As a whole, Amacher’s work and collected archive represents one of the most important artistic contributions of recent decades. Assembled shortly before her death in the summer and fall of 2009, The Maryanne Amacher Archive contains a wealth of knowledge and research potential that promises to be a source of interest and inspiration for generations of artists and scholars to come. Much of the material was organized by Amacher herself, including for example, a critical series of folders and small boxes containing what she felt to be the most important works and writings from various periods. She also kept her annotated drafts, project notes, performance materials, ephemera, audio versions dating to the early ’60s, etc. With future archival efforts, research, and scholarship it will be possible to trace her working processes and ways of thinking across nearly every category of media.
In addition to notebooks, scores, sketches, and other papers, the archive consists of over 1,000 reel-to-reel tapes, hundreds of cassettes, DATs, floppy disks, videos, and audio in other various formats. The collection also includes oversize papers such as original concert posters and drawings, a miscellany of personal artifacts, and a collection of electronic music tools, some rare and custom-made, which the Foundation will house and repair.

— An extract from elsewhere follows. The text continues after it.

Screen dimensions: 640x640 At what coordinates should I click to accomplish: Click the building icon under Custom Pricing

The types of materials present in the archive vary greatly and go far beyond those of the traditional composer, typically limited to scores, recordings, sketches, and correspondence. Working with Amacher’s archive represents a unique opportunity to explore new models for archiving the composers of the future and may serve as a prototype for other composers and artists of her generation. Because Amacher’s work was grounded in first-person research focused on perceptual processes as well as site-specific techniques of sound recording, amplification, and transmission, processing her archive raises important questions about future presentations of her work—how (and if) adequate perceptual and site-specific methodologies can be (re)constructed through archival research How Amacher’s archive is treated can serve as a beacon for a new wave of archival development that must ensure that a wide range of late-20th and 21st century cultural production can be adequately communicated into the future. Standard methodologies developed around painters or orchestral composers, for example, will never capture the more ephemeral practices now pervasive in our post-disciplinary framework.

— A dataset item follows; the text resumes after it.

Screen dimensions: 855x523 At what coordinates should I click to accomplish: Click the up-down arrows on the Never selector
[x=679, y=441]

Interest in the Amacher Archive coincides with the recent emergence of sound and listening as a key concern in a wide number of scholarly, artistic, and popular discourses. The interdisciplinary field of sound studies has begun to explore how sonic phenomena like vibration, resonance, rhythm, and silence might offer new interpretive frameworks for literature, film, and social life more generally. The brain sciences have also turned to listening and psychoacoustics and Amacher’s practice is the most direct artistic investigation and utilization of inner ear distortions, what she called “Ear Tones”. Her work has been and will continue to be the subject of research in these areas. Concurrently, journalistic and critical pieces about noise regulation, music, torture, as well as sound in advertising and branding circulate with astonishing urgency in social media, blogs, and other formats. Why this so-called “sonic turn” has occurred with such force and urgency at the current moment remains a rich, compelling, and very open question–one that further engagement with the Amacher Archive will surely illuminate.